* [What you are asked to do]: The records that follow should be copied in full, exactly as they read.

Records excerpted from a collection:

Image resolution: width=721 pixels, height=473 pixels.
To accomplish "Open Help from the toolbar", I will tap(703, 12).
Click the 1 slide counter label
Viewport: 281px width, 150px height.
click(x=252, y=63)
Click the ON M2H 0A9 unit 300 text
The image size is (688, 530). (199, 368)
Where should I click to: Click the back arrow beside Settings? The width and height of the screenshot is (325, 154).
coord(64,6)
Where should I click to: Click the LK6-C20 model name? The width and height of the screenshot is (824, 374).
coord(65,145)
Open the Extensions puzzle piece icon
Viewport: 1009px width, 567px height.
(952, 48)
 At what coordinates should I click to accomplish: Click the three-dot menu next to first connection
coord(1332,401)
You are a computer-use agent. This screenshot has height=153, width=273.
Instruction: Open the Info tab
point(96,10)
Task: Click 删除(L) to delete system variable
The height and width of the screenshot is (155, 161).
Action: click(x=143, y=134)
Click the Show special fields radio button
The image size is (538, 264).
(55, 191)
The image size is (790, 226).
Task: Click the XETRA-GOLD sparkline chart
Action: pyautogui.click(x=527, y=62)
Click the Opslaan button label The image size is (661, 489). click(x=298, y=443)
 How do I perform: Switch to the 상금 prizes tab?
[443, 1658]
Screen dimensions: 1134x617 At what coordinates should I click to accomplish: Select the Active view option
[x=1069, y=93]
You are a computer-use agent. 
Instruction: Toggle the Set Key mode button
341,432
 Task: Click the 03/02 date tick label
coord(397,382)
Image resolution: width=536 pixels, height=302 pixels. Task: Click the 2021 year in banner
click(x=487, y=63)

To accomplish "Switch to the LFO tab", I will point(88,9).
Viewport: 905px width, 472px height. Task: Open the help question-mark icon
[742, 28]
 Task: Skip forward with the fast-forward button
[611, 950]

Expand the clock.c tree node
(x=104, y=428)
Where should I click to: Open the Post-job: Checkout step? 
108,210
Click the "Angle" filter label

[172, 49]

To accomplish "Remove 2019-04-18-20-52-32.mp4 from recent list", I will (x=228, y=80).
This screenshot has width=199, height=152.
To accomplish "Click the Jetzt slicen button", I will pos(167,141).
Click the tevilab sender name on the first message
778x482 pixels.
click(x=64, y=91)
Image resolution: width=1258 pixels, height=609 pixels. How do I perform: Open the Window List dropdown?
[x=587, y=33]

* [Response box]:
Image resolution: width=721 pixels, height=473 pixels.
To accomplish "Open Help from the toolbar", I will tap(703, 12).
Click the 1 slide counter label
Viewport: 281px width, 150px height.
click(x=252, y=63)
Click the ON M2H 0A9 unit 300 text
The image size is (688, 530). (199, 368)
Where should I click to: Click the back arrow beside Settings? The width and height of the screenshot is (325, 154).
coord(64,6)
Where should I click to: Click the LK6-C20 model name? The width and height of the screenshot is (824, 374).
coord(65,145)
Open the Extensions puzzle piece icon
Viewport: 1009px width, 567px height.
(952, 48)
 At what coordinates should I click to accomplish: Click the three-dot menu next to first connection
coord(1332,401)
You are a computer-use agent. This screenshot has height=153, width=273.
Instruction: Open the Info tab
point(96,10)
Task: Click 删除(L) to delete system variable
The height and width of the screenshot is (155, 161).
Action: click(x=143, y=134)
Click the Show special fields radio button
The image size is (538, 264).
(55, 191)
The image size is (790, 226).
Task: Click the XETRA-GOLD sparkline chart
Action: pyautogui.click(x=527, y=62)
Click the Opslaan button label The image size is (661, 489). click(x=298, y=443)
 How do I perform: Switch to the 상금 prizes tab?
[443, 1658]
Screen dimensions: 1134x617 At what coordinates should I click to accomplish: Select the Active view option
[x=1069, y=93]
You are a computer-use agent. 
Instruction: Toggle the Set Key mode button
341,432
 Task: Click the 03/02 date tick label
coord(397,382)
Image resolution: width=536 pixels, height=302 pixels. Task: Click the 2021 year in banner
click(x=487, y=63)

To accomplish "Switch to the LFO tab", I will point(88,9).
Viewport: 905px width, 472px height. Task: Open the help question-mark icon
[742, 28]
 Task: Skip forward with the fast-forward button
[611, 950]

Expand the clock.c tree node
(x=104, y=428)
Where should I click to: Open the Post-job: Checkout step? 
108,210
Click the "Angle" filter label

[172, 49]

To accomplish "Remove 2019-04-18-20-52-32.mp4 from recent list", I will (x=228, y=80).
This screenshot has width=199, height=152.
To accomplish "Click the Jetzt slicen button", I will pos(167,141).
Click the tevilab sender name on the first message
778x482 pixels.
click(x=64, y=91)
Image resolution: width=1258 pixels, height=609 pixels. How do I perform: Open the Window List dropdown?
[x=587, y=33]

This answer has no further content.